Asp Forum - Sorting Large File (Code/Performance

Ira.Kovac

1/24/2008 7:19:00 PM

Hello all,

I have an Unicode text file with 1.6 billon lines (~2GB) that I'd like
to sort based on first two characters.

I'd greatly appreciate if someone can post sample code that can help
me do this.

Also, any ideas on approximately how long is the sort process going to
take (XP, Dual Core 2.0GHz w/2GB RAM).

Cheers,

Ira

23 Answers

Paul Rubin

1/24/2008 7:42:00 PM

Ira.Kovac@gmail.com writes:
> I have an Unicode text file with 1.6 billon lines (~2GB) that I'd like
> to sort based on first two characters.
>
> I'd greatly appreciate if someone can post sample code that can help
> me do this.

Use the unix sort command:

sort inputfile -o outputfile

I think there is a cygwin port.

> Also, any ideas on approximately how long is the sort process going to
> take (XP, Dual Core 2.0GHz w/2GB RAM).

Eh, unix sort would probably take a while, somewhere between 15
minutes and an hour. If you only have to do it once it's not worth
writing special purpose code. If you have to do it a lot, get some
more ram for that box, suck the file into memory and do a radix sort.

John Nagle

1/24/2008 7:57:00 PM

Ira.Kovac@gmail.com wrote:
> Hello all,
>
> I have an Unicode text file with 1.6 billon lines (~2GB) that I'd like
> to sort based on first two characters.

Given those numbers, the average number of characters per line is
less than 2. Please check.

John Nagle

John Machin

1/24/2008 8:44:00 PM

On Jan 25, 6:18 am, Ira.Ko...@gmail.com wrote:
> Hello all,
>
> I have an Unicode text file with 1.6 billon lines (~2GB) that I'd like
> to sort based on first two characters.

If you mean 1.6 American billion i.e. 1.6 * 1000 ** 3 lines, and 2 *
1024 ** 3 bytes of data, that's 1.34 bytes per line. If you mean other
definitions of "billion" and/or "GB", the result is even fewer bytes
per line.

What is a "Unicode text file"? How is it encoded: utf8, utf16,
utf16le, utf16be, ??? If you don't know, do this:

print repr(open('the_file', 'rb').read(100))

and show us the results.

What does "based on [the] first two characters" mean? Do you mean raw
order based on the ordinal of each character i.e. no fancy language-
specific collating sequence? Do the first two characters always belong
to the ASCII subset?

You'd like to sort a large file? Why? Sorting a file is just a means
to an end, and often another means is more appropriate. What are you
going to do with it after it's sorted?

> I'd greatly appreciate if someone can post sample code that can help
> me do this.

I'm sure you would. However it would benefit you even more if instead
of sitting on the beach next to the big arrow pointing to the drop
zone, you were to read the manual and work out how to do it yourself.
Here's a start: http://docs.python.org/lib/typesseq-mu...

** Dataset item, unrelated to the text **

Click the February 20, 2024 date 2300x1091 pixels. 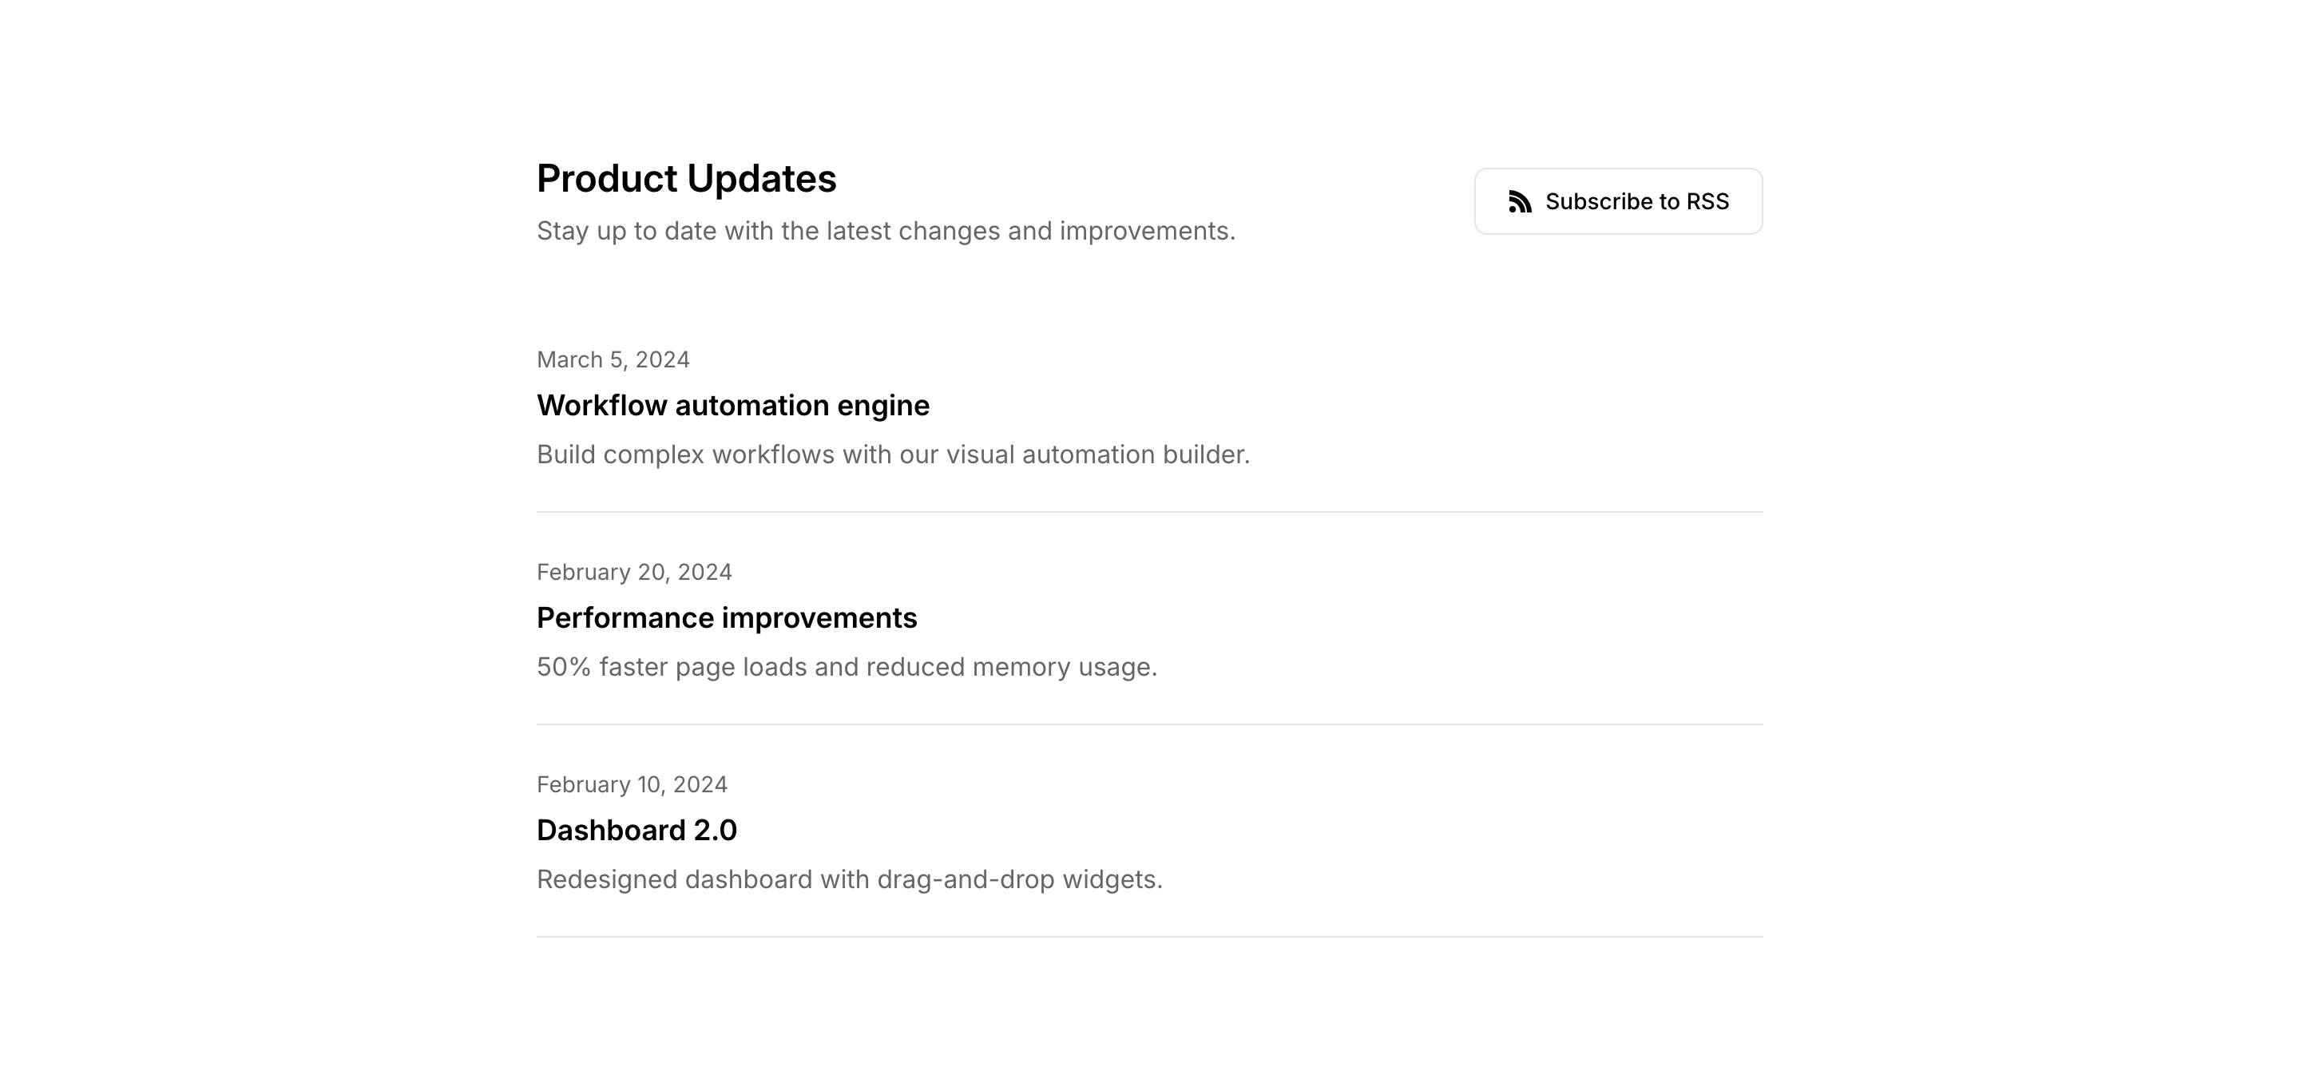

> Also, any ideas on approximately how long is the sort process going to
> take (XP, Dual Core 2.0GHz w/2GB RAM).

If you really have a 2GB file and only 2GB of RAM, I suggest that you
don't hold your breath.

Instead of writing Python code, you are probably better off doing an
external sort. You might consider looking for a Windows port of a
Unicode-capable Unix sort utility. Google "GnuWin32" and see if their
sort does what you want.

Ira.Kovac

1/24/2008 9:27:00 PM

Thanks to all who replied. It's very appreciated.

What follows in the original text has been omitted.